- _Supplied material_:
########################################

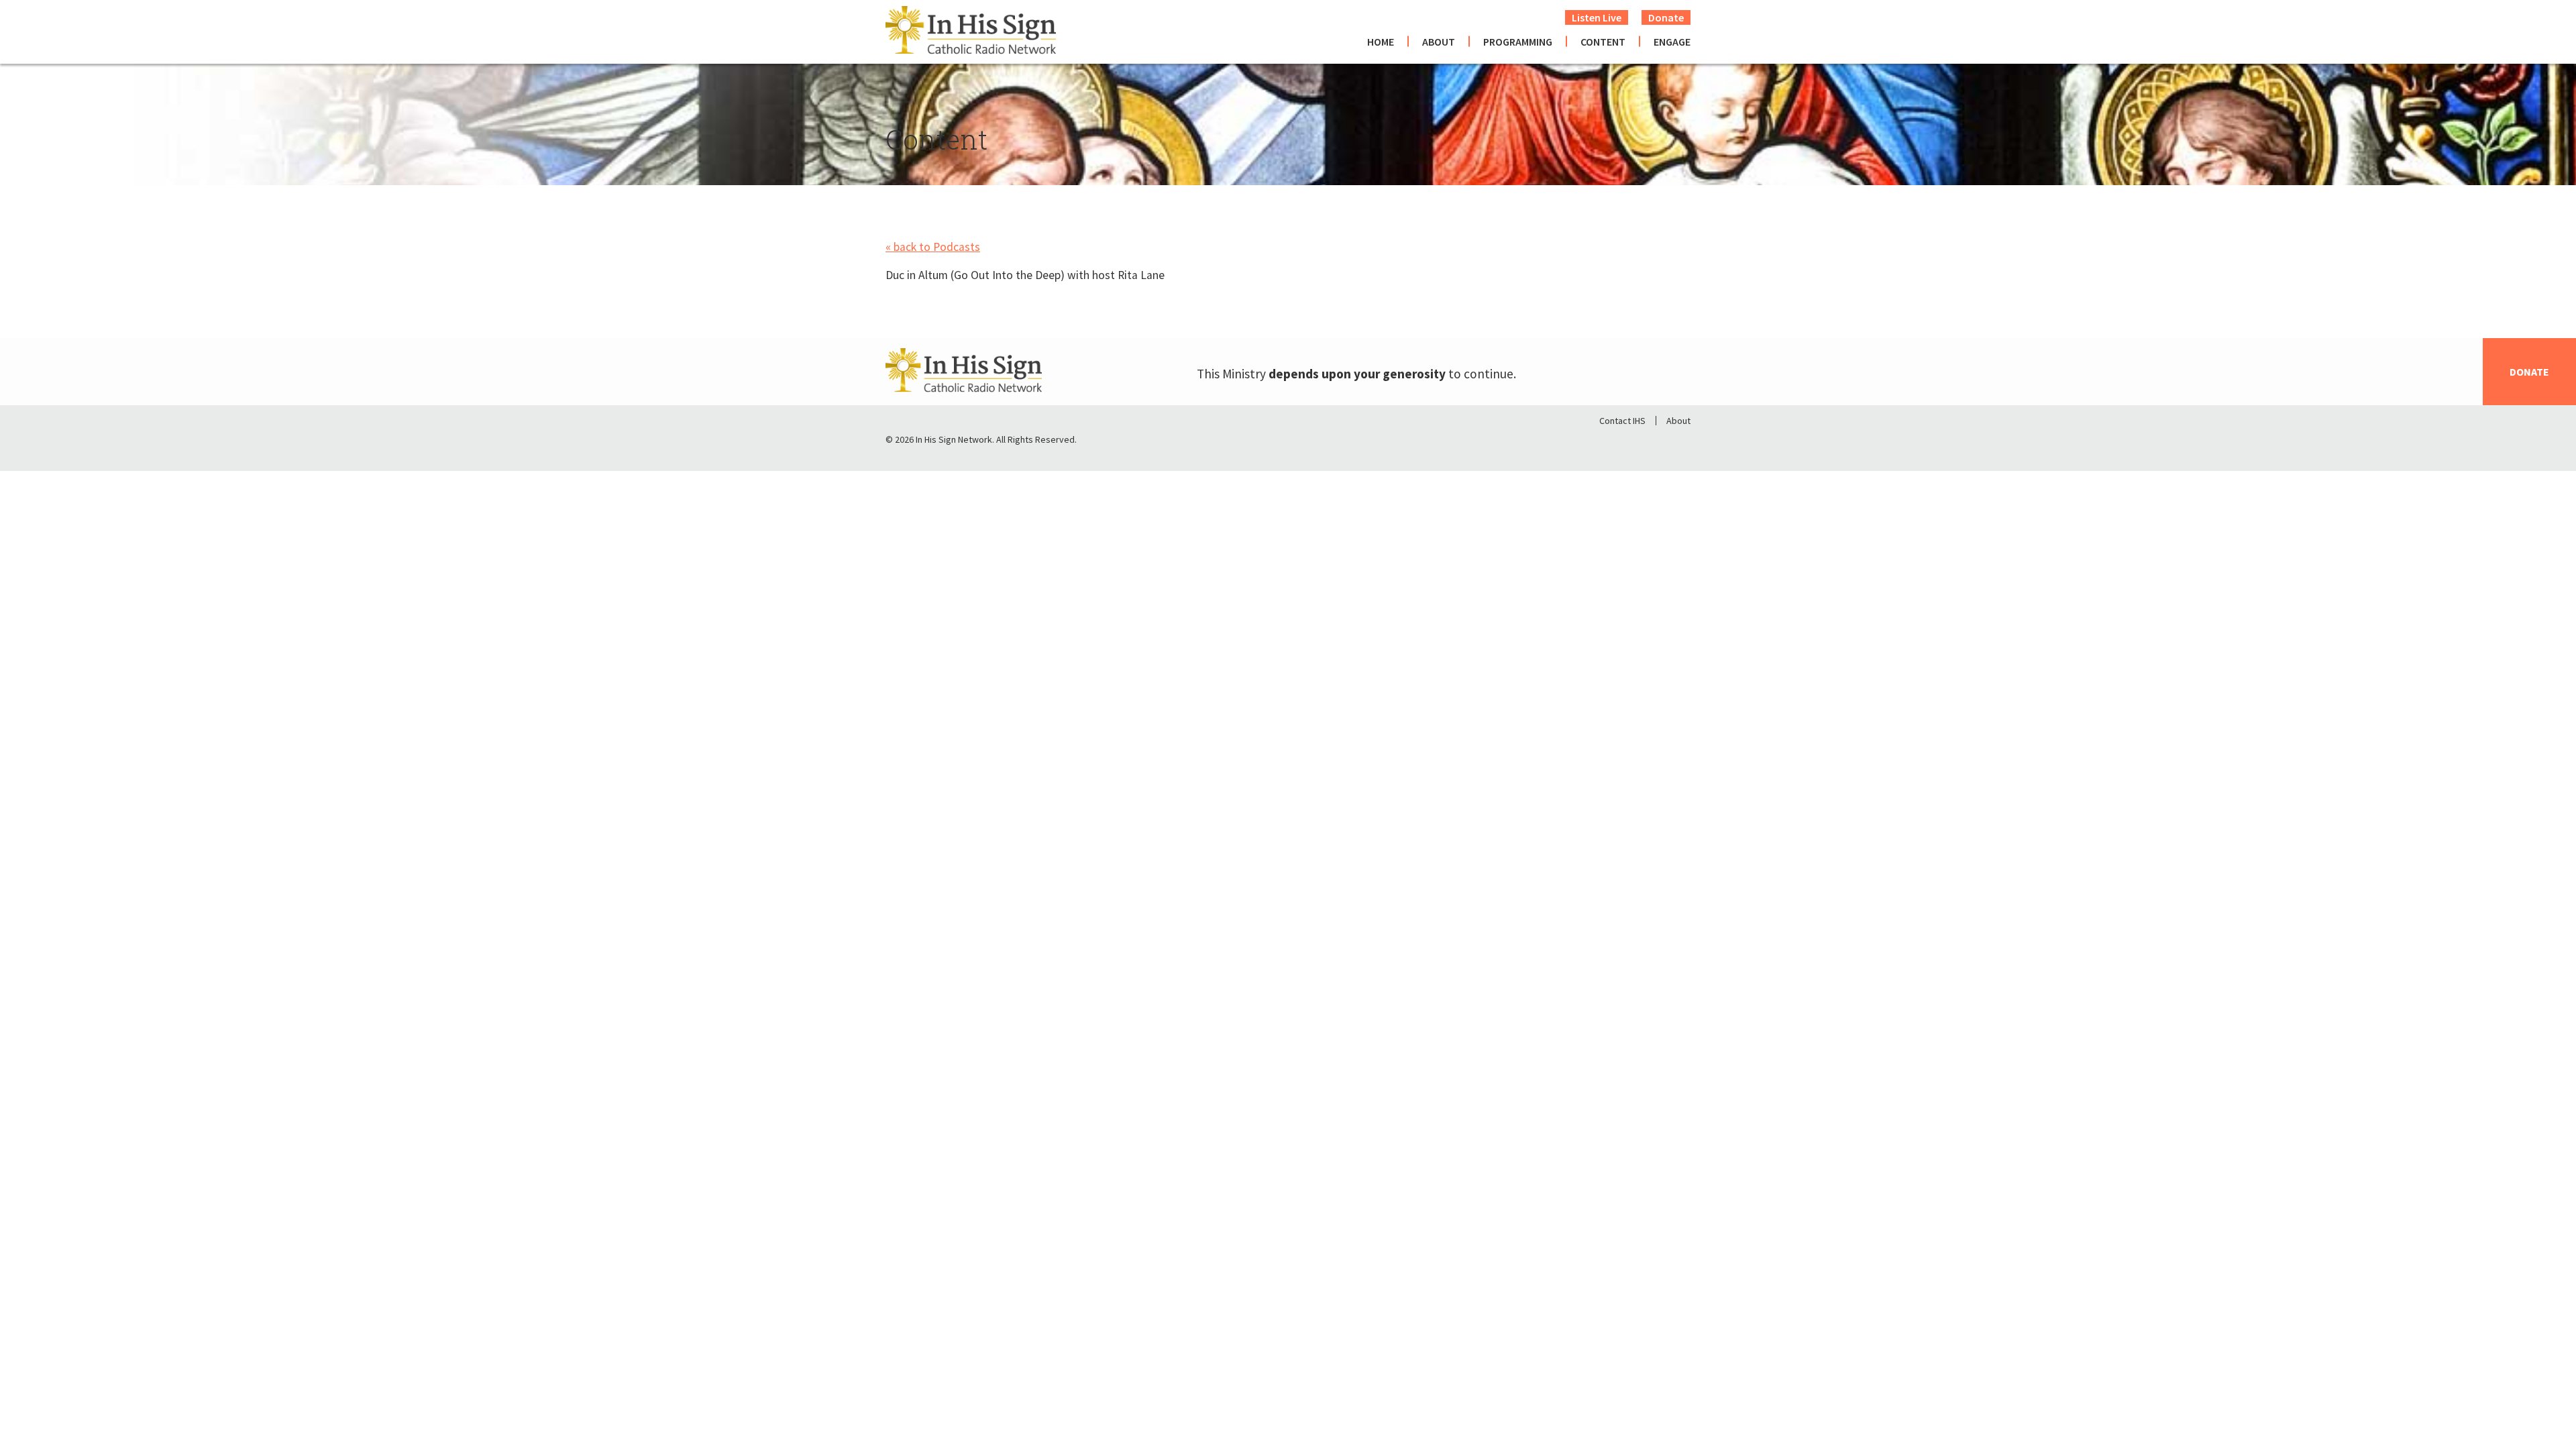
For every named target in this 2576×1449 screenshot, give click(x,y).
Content (1602, 41)
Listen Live (1596, 17)
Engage (1672, 41)
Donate (1666, 17)
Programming (1517, 41)
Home (1380, 41)
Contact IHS (1622, 420)
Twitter (1645, 442)
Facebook (1610, 442)
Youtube (1679, 442)
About (1438, 41)
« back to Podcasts (932, 246)
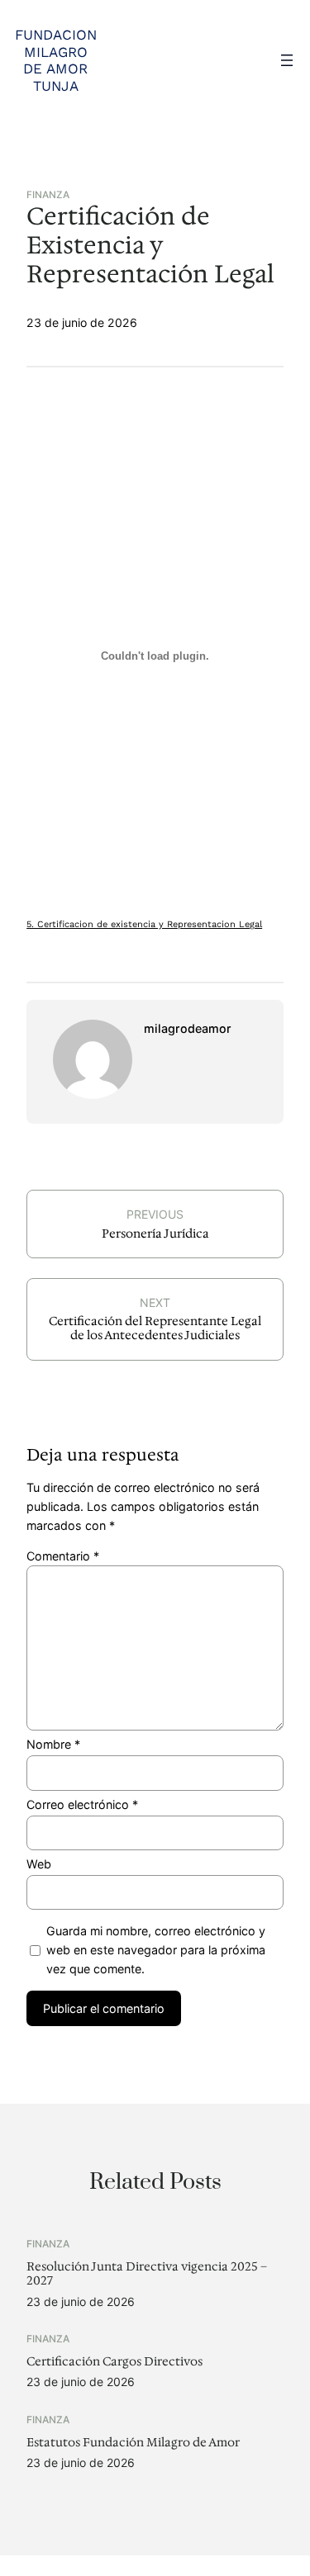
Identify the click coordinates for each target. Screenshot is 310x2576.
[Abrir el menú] (287, 60)
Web (38, 1864)
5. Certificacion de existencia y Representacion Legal (144, 924)
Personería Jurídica (155, 1233)
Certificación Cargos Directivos (114, 2362)
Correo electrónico (82, 1804)
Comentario (62, 1556)
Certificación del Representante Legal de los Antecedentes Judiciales (155, 1328)
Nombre (53, 1744)
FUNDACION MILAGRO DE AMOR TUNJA (56, 60)
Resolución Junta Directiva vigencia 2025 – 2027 (146, 2274)
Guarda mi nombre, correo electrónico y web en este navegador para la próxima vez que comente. (155, 1950)
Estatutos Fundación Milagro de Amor (133, 2443)
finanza (47, 195)
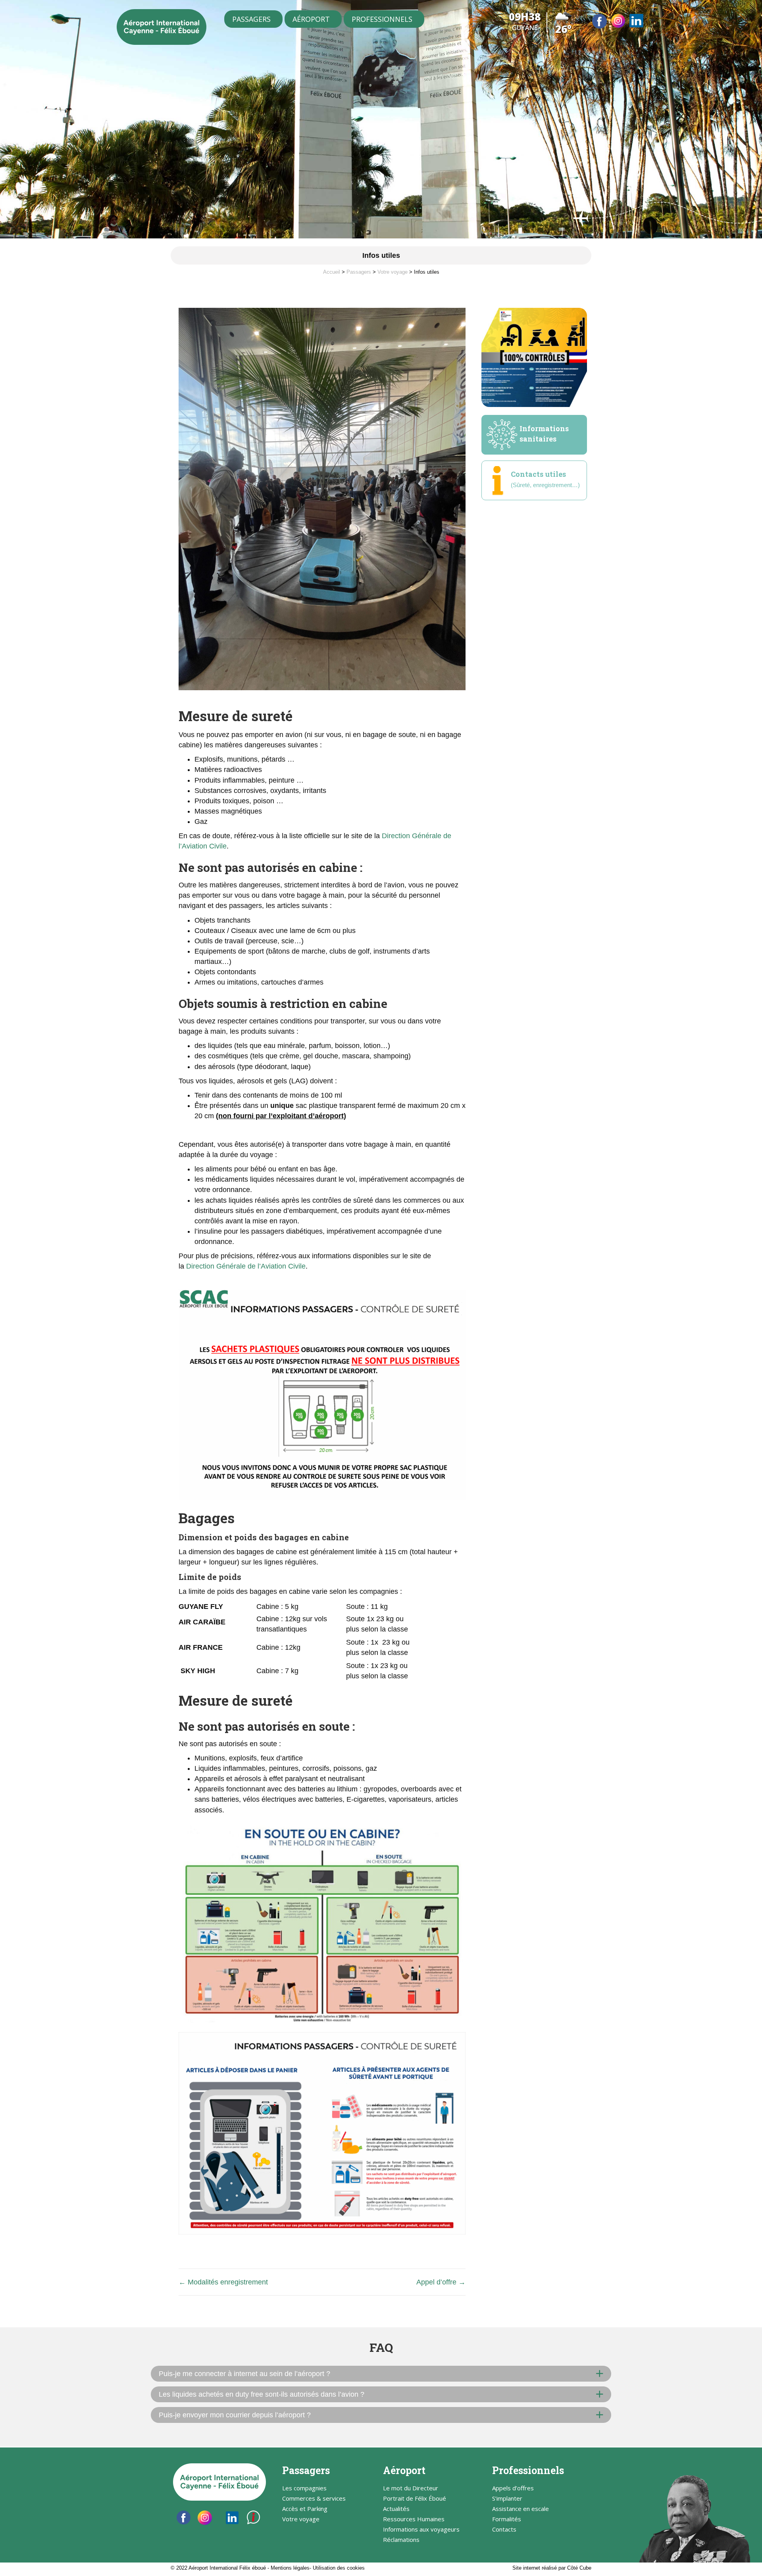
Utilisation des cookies (339, 2568)
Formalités (506, 2519)
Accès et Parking (304, 2509)
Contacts (504, 2529)
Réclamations (401, 2540)
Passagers (251, 19)
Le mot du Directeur (410, 2488)
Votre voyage (392, 272)
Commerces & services (314, 2498)
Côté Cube (579, 2568)
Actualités (396, 2509)
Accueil (331, 272)
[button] (381, 2374)
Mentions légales (290, 2568)
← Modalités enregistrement (223, 2282)
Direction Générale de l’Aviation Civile (246, 1266)
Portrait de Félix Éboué (414, 2498)
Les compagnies (304, 2488)
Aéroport (311, 19)
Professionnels (382, 19)
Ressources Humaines (413, 2519)
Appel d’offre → (441, 2282)
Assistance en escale (520, 2509)
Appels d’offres (513, 2488)
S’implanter (507, 2498)
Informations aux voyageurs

########################################

- _Task description_: Beginning with the line that contains "Accueil (331, 272)", return every line to the end of the listing, unchanged, and nothing else.

- _Solution to the problem_:
Accueil (331, 272)
[button] (381, 2374)
Mentions légales (290, 2568)
← Modalités enregistrement (223, 2282)
Direction Générale de l’Aviation Civile (246, 1266)
Portrait de Félix Éboué (414, 2498)
Les compagnies (304, 2488)
Aéroport (311, 19)
Professionnels (382, 19)
Ressources Humaines (413, 2519)
Appel d’offre → (441, 2282)
Assistance en escale (520, 2509)
Appels d’offres (513, 2488)
S’implanter (507, 2498)
Informations aux voyageurs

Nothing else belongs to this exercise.